Fig 1.
Expected allele frequencies in a population, according to mutation-selection balance models.
The blue bar denotes the expected allele frequency under an infinite population size, the green bar the mean under a finite constant population, and the red bar the mean under a plausible demographic model for European populations; for this last case, the entire distribution across 100,000 simulations is shown in the grey histogram. All models assume s = 1 and h = 0, i.e., fully recessive, lethal mutations. For the finite constant population size model, we present the mean frequency for a population size of 20,000 (see S2A Fig for other choices). Population allele frequencies (q) were transformed to log10(q), and those q = 0 were set to 10−7 for visual purposes, but indicated as “0” on the X-axis. The density of the distribution is plotted on a log-scale on the Y-axis. The mutation rate u was set to 1.5 x 10−8 per bp per generation in all models.
Fig 2.
Comparison between expected and observed mean allele frequencies of recessive, lethal disease mutations.
(A) Shown are the expected and observed mean sample frequencies of disease mutations for four different mutation types. The title of the panel indicates the mutation type, followed by K, the total number of mutations of that type considered in this study, with the p-value for the difference between observed and expected mean frequencies given below. Distributions in grey are the mean sample allele frequencies across K mutations based on 100,000 simulations, and rely on a plausible demographic model for European populations [25] (see Methods). Blue bars represent the observed mean frequencies of the four mutation types, estimated from 33,370 individuals of European ancestry from ExAC. (B) Fold increase in the observed mean allele frequency in relation to the expected, as a function of the mutation rate u (on a log-scale), for each of the four mutation classes.
Fig 3.
Sample allele frequencies at the gene level.
The expectation (grey) is based on 1000 simulations, assuming no fitness decrease in heterozygotes, but allowing for compound heterozygosity (see Methods for details). The sum of allele frequencies of known recessive lethal disease mutations in each gene (purple bars) was obtained from ExAC considering 33,370 European individuals. Genes are ordered according to the two-tailed p-value (S4 Table; see Methods). Genes are bolded when they differ significantly from expectation (at the 5% level). Violin plots show the distribution of the log10 combined allele frequency of all segregating alleles obtained from simulations and boxes represent the fraction of simulations in which no deleterious allele was observed in the simulated sample at present time.
Table 1.
For a given set of parameters na (the sample size in a putative disease ascertainment study) and Fa (the average inbreeding coefficient of the population in which the study is being performed), we report the probability of a recessive, lethal mutation being ascertained, as well as the fold increase in mean allele frequencies of the ascertained cases (qa) in relation to the mean frequencies of all mutations for each mutation type (qu), based on simulations (see Methods for details).

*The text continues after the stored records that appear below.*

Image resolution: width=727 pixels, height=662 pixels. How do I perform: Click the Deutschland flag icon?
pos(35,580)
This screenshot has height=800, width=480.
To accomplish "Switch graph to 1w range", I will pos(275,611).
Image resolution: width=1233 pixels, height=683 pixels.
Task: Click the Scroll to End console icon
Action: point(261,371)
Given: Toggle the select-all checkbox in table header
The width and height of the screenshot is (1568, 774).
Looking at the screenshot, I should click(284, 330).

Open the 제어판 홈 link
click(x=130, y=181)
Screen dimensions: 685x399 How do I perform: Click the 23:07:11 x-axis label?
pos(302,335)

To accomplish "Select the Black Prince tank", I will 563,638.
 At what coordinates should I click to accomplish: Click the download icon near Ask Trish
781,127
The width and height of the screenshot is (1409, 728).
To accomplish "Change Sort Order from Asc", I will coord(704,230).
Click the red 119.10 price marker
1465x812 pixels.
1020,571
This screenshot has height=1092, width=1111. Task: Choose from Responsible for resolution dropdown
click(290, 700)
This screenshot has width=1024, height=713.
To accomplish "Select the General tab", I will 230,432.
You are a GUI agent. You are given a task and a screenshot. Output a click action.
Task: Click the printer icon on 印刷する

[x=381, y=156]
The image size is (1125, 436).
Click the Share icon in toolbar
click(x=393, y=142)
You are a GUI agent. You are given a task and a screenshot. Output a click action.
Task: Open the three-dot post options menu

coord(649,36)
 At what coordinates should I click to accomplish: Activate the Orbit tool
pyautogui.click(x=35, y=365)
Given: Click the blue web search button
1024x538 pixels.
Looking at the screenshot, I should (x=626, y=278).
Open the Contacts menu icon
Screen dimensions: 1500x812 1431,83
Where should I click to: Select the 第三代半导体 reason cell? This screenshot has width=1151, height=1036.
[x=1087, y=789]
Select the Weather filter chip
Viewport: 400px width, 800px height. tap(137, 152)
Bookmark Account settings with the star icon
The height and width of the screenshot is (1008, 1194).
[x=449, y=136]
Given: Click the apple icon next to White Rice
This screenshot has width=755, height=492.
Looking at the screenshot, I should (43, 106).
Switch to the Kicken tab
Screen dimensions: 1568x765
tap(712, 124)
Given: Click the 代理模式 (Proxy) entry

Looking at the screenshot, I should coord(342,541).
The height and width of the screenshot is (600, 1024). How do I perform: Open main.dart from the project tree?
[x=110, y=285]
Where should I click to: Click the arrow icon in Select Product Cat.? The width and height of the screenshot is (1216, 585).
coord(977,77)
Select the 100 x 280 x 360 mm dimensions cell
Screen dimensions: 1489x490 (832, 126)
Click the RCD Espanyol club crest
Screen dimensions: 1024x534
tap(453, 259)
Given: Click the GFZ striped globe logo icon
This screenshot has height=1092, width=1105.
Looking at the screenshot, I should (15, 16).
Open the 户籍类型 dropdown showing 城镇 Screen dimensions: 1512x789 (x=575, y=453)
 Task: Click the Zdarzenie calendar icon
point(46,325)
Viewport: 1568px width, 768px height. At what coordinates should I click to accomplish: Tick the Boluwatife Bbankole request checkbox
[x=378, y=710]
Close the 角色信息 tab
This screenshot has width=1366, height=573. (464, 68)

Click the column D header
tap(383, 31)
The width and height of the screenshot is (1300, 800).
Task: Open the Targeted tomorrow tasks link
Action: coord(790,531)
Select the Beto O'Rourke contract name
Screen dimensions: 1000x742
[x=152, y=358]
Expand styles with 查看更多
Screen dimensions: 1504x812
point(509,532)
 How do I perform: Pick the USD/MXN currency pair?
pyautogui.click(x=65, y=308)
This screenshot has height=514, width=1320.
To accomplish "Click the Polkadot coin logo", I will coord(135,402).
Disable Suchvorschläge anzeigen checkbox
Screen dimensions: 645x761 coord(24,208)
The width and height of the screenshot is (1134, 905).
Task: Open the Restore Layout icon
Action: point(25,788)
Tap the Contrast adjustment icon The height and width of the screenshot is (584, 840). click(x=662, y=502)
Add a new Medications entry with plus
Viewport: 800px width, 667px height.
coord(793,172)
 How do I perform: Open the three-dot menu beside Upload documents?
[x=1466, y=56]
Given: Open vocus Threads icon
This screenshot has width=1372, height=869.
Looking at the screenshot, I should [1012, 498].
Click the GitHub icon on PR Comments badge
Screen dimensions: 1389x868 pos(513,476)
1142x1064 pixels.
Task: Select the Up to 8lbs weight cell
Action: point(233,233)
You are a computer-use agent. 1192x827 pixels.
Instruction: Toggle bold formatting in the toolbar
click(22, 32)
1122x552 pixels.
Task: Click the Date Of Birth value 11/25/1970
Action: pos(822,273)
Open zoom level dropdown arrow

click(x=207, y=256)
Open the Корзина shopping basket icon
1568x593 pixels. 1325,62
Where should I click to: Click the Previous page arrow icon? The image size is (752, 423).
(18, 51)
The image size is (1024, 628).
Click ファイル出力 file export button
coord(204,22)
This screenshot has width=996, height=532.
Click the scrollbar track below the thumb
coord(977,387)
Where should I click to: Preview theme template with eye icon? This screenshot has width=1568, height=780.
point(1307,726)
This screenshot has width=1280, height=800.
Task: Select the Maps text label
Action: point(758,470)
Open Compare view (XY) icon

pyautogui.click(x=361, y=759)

For a similar result derived from analytical modeling, see S6 Fig. Parameters for this step of the simulation correspond to plausible scenarios for human populations with widespread inbreeding (e.g., Fa = 1/16 corresponds to offspring of first-cousin marriage). The last column in the bottom panel shows the fold increase of the mean allele frequency observed in ExAC in relation to simulations based on the Tennessen et al. [25] demographic model (see Methods). Mutation rates u per bp, per generation were obtained from a large human pedigree study [18].